**Your task:**
Quote the full listing word for word.
§ §
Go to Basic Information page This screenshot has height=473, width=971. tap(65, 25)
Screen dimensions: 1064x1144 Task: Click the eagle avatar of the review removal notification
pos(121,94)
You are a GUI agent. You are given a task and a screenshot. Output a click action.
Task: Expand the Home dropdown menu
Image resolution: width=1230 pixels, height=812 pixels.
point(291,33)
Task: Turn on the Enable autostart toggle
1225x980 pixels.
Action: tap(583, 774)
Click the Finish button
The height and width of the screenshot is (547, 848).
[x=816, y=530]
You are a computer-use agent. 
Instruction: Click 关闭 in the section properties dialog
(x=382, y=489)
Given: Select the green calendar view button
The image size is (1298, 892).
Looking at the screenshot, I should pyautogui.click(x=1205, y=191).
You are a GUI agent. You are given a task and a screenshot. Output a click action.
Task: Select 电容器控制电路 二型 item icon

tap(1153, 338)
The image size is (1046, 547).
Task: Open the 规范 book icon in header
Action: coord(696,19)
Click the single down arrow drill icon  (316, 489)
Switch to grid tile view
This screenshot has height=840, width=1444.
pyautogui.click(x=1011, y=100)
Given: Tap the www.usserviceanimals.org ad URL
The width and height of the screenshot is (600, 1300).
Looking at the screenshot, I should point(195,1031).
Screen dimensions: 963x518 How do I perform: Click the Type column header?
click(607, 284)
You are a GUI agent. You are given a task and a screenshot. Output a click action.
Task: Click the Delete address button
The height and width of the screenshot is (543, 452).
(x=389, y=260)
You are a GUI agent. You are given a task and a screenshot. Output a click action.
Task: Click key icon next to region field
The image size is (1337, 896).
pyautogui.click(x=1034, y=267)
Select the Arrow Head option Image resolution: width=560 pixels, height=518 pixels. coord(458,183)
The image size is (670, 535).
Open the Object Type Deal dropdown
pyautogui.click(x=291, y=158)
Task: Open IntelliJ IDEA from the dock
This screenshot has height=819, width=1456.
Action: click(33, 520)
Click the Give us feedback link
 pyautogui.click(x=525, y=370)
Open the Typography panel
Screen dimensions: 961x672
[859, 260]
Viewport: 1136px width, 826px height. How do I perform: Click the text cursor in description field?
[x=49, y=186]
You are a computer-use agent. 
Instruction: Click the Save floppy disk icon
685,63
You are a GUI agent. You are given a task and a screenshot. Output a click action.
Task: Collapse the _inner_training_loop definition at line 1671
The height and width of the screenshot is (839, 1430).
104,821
§ §
**Expected answer:**
Go to Basic Information page This screenshot has height=473, width=971. tap(65, 25)
Screen dimensions: 1064x1144 Task: Click the eagle avatar of the review removal notification
pos(121,94)
You are a GUI agent. You are given a task and a screenshot. Output a click action.
Task: Expand the Home dropdown menu
Image resolution: width=1230 pixels, height=812 pixels.
point(291,33)
Task: Turn on the Enable autostart toggle
1225x980 pixels.
Action: tap(583, 774)
Click the Finish button
The height and width of the screenshot is (547, 848).
[x=816, y=530]
You are a computer-use agent. 
Instruction: Click 关闭 in the section properties dialog
(x=382, y=489)
Given: Select the green calendar view button
The image size is (1298, 892).
Looking at the screenshot, I should pyautogui.click(x=1205, y=191).
You are a GUI agent. You are given a task and a screenshot. Output a click action.
Task: Select 电容器控制电路 二型 item icon

tap(1153, 338)
The image size is (1046, 547).
Task: Open the 规范 book icon in header
Action: coord(696,19)
Click the single down arrow drill icon  (316, 489)
Switch to grid tile view
This screenshot has height=840, width=1444.
pyautogui.click(x=1011, y=100)
Given: Tap the www.usserviceanimals.org ad URL
The width and height of the screenshot is (600, 1300).
Looking at the screenshot, I should point(195,1031).
Screen dimensions: 963x518 How do I perform: Click the Type column header?
click(607, 284)
You are a GUI agent. You are given a task and a screenshot. Output a click action.
Task: Click the Delete address button
The height and width of the screenshot is (543, 452).
(x=389, y=260)
You are a GUI agent. You are given a task and a screenshot. Output a click action.
Task: Click key icon next to region field
The image size is (1337, 896).
pyautogui.click(x=1034, y=267)
Select the Arrow Head option Image resolution: width=560 pixels, height=518 pixels. coord(458,183)
The image size is (670, 535).
Open the Object Type Deal dropdown
pyautogui.click(x=291, y=158)
Task: Open IntelliJ IDEA from the dock
This screenshot has height=819, width=1456.
Action: click(33, 520)
Click the Give us feedback link
 pyautogui.click(x=525, y=370)
Open the Typography panel
Screen dimensions: 961x672
[859, 260]
Viewport: 1136px width, 826px height. How do I perform: Click the text cursor in description field?
[x=49, y=186]
You are a computer-use agent. 
Instruction: Click the Save floppy disk icon
685,63
You are a GUI agent. You are given a task and a screenshot. Output a click action.
Task: Collapse the _inner_training_loop definition at line 1671
The height and width of the screenshot is (839, 1430).
104,821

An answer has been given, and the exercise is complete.